-- Opening Marker --

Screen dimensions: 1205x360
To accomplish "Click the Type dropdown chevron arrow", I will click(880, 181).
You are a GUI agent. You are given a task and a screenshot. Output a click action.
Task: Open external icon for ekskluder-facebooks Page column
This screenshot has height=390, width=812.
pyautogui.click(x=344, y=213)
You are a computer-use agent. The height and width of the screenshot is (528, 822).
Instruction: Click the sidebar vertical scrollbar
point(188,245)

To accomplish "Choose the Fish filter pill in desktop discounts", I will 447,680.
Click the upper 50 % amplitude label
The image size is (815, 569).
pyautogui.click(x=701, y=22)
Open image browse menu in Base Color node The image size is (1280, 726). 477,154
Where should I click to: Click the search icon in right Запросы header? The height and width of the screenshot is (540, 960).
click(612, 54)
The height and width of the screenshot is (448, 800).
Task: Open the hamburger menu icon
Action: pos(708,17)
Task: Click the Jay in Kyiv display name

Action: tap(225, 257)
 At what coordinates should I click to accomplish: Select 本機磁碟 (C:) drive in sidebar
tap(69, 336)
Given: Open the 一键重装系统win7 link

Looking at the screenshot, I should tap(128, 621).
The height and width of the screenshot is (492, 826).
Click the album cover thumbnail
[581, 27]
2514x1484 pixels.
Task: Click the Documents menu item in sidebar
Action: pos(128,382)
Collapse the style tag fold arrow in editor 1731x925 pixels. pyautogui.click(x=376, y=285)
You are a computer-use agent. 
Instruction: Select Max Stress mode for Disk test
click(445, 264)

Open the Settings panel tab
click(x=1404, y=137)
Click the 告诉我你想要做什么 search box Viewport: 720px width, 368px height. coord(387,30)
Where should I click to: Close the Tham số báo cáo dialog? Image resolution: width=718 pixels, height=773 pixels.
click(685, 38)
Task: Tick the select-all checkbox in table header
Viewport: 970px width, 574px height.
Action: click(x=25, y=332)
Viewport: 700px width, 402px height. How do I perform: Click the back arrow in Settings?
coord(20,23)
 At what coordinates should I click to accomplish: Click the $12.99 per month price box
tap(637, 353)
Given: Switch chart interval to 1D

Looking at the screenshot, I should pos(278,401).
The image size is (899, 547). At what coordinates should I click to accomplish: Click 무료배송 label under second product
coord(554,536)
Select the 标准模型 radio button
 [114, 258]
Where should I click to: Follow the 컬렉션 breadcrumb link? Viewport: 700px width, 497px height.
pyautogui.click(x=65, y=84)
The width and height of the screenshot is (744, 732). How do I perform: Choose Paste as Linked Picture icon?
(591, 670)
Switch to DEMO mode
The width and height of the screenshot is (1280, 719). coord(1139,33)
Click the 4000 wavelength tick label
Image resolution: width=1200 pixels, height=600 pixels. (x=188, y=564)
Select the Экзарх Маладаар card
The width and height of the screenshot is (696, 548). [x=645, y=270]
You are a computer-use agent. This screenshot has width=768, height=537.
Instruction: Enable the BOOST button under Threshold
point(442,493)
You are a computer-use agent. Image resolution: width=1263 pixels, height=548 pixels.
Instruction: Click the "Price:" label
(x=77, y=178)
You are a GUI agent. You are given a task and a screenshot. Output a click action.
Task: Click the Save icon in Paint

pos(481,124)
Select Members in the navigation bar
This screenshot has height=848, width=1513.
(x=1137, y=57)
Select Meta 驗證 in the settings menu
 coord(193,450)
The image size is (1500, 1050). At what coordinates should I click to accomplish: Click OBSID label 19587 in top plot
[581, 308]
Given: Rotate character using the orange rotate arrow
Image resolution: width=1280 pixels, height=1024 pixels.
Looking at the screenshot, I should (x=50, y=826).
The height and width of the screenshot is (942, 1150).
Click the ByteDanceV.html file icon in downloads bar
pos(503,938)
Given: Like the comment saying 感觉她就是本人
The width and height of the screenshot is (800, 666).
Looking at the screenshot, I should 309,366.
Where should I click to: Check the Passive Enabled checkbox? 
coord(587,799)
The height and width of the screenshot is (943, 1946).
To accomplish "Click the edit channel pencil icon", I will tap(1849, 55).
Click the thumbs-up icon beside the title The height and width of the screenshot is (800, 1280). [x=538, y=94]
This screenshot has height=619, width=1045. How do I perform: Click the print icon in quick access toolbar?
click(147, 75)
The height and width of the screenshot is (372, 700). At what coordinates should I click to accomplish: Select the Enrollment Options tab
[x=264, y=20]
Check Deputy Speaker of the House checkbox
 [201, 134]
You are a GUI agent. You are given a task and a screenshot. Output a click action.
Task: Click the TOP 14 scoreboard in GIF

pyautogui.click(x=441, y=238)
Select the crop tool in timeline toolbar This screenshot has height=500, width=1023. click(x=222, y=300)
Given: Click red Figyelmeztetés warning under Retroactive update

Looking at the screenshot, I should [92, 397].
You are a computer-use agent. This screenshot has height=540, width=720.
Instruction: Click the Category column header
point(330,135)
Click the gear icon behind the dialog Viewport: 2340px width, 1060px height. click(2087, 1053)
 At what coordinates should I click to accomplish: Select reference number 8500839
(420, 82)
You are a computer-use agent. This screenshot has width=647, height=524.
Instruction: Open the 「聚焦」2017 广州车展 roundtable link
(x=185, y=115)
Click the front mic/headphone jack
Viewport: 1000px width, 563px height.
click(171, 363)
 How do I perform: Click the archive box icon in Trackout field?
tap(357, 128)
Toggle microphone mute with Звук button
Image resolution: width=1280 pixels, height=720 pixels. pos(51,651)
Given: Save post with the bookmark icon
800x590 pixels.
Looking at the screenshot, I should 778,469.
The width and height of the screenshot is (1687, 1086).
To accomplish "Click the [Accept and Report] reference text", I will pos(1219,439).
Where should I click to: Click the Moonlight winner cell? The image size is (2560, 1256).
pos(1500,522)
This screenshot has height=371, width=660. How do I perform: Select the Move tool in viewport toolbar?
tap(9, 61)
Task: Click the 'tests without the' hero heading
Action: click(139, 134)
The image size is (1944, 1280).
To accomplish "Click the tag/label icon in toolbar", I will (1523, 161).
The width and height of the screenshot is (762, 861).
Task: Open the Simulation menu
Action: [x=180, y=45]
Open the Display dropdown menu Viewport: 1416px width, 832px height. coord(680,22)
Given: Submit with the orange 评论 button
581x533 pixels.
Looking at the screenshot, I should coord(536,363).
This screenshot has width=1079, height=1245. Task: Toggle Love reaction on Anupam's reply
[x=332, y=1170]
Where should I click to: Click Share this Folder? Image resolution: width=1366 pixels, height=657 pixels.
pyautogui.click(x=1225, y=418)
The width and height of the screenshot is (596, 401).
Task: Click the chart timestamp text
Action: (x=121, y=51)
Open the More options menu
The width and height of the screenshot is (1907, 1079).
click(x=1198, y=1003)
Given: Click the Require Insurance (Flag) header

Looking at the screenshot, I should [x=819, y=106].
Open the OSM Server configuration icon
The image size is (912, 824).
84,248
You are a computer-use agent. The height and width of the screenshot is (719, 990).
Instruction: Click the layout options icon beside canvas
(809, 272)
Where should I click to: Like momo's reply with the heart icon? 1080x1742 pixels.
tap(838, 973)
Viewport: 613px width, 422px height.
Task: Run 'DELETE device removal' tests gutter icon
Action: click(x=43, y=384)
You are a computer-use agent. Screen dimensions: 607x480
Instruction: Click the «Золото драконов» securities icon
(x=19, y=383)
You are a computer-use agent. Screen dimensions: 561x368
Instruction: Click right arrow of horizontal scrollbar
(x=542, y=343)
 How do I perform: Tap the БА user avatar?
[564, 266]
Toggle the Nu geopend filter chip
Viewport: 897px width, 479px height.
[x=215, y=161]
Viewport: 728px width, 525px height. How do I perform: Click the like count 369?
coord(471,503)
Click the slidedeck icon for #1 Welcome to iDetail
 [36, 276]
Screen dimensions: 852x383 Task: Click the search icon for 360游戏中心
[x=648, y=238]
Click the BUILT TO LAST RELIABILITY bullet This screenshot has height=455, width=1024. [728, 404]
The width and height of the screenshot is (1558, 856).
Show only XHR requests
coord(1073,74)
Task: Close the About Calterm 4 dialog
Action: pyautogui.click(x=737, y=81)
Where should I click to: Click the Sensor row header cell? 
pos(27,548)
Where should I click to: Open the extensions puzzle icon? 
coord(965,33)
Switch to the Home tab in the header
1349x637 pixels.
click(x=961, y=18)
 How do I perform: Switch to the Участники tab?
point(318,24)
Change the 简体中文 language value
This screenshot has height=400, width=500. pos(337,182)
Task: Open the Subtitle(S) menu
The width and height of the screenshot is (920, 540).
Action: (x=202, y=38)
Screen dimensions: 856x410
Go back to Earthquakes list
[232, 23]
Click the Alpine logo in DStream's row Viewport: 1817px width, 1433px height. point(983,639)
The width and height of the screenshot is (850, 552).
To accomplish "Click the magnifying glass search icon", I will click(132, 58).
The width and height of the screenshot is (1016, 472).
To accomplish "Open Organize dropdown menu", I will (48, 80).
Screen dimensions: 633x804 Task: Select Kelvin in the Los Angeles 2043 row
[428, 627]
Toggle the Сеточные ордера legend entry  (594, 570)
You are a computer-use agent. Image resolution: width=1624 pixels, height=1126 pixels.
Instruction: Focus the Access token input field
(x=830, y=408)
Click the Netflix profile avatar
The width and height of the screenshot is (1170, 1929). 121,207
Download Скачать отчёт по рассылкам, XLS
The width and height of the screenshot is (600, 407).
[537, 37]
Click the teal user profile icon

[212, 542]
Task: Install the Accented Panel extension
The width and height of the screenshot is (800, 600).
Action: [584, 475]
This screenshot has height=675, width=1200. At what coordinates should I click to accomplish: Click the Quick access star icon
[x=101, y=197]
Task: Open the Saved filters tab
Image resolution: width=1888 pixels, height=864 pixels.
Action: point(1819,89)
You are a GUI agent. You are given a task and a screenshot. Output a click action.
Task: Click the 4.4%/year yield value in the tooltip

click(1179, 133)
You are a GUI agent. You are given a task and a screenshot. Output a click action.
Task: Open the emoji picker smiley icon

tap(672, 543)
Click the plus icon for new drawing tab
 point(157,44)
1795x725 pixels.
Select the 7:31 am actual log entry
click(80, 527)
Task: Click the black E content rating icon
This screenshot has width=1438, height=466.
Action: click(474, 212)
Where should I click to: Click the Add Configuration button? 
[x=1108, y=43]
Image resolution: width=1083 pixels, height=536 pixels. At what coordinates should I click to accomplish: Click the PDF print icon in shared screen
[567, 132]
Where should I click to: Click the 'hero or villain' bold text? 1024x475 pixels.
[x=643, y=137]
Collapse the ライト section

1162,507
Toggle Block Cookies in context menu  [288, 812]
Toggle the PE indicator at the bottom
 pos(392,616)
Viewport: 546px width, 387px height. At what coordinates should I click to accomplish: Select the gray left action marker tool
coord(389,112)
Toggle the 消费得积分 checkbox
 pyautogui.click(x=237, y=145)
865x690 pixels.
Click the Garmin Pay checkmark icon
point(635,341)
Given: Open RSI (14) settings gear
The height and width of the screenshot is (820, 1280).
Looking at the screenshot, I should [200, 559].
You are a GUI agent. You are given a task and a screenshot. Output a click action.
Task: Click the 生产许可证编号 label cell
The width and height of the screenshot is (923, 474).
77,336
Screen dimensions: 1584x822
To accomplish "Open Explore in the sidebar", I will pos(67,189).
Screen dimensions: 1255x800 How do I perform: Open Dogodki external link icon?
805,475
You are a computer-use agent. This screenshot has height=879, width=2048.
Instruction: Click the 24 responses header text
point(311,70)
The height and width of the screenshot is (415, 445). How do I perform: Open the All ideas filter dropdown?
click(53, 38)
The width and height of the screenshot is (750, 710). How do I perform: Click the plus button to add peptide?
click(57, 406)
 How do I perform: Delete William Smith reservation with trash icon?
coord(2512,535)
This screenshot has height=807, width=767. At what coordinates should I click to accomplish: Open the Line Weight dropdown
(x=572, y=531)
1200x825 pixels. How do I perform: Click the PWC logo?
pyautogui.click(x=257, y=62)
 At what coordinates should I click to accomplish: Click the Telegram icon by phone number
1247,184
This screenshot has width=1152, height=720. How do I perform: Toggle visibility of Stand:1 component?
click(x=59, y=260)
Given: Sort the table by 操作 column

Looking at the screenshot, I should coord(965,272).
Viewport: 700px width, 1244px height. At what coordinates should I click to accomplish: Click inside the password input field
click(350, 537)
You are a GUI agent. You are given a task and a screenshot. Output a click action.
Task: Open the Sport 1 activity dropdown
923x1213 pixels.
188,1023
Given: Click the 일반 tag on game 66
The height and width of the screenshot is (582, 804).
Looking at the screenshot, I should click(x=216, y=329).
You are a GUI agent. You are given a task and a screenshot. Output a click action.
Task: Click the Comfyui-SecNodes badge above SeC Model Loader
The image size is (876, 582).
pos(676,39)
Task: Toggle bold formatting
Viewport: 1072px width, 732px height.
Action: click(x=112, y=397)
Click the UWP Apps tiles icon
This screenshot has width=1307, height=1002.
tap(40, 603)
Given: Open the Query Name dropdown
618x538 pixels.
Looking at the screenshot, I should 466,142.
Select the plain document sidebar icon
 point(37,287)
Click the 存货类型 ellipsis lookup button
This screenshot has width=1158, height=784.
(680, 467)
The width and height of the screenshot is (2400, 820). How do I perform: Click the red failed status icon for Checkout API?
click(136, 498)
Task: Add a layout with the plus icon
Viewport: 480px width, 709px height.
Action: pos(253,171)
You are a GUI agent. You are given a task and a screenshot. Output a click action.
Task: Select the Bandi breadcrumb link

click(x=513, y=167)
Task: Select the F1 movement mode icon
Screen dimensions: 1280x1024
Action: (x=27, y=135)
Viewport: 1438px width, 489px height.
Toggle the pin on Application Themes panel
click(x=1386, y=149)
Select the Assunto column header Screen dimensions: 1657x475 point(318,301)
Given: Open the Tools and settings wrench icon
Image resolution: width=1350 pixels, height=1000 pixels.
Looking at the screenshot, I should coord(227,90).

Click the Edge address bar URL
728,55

-- Closing Marker --

» DESCRIPTION OF THE TASK
What is needed is a verbatim copy of every line in the records above from the one containing "The height and width of the screenshot is (942, 1150)." down to the one containing "The height and width of the screenshot is (943, 1946).", both included, and nothing more.

» REPLY TO THE EXERCISE
The height and width of the screenshot is (942, 1150).
Click the ByteDanceV.html file icon in downloads bar
pos(503,938)
Given: Like the comment saying 感觉她就是本人
The width and height of the screenshot is (800, 666).
Looking at the screenshot, I should 309,366.
Where should I click to: Check the Passive Enabled checkbox? 
coord(587,799)
The height and width of the screenshot is (943, 1946).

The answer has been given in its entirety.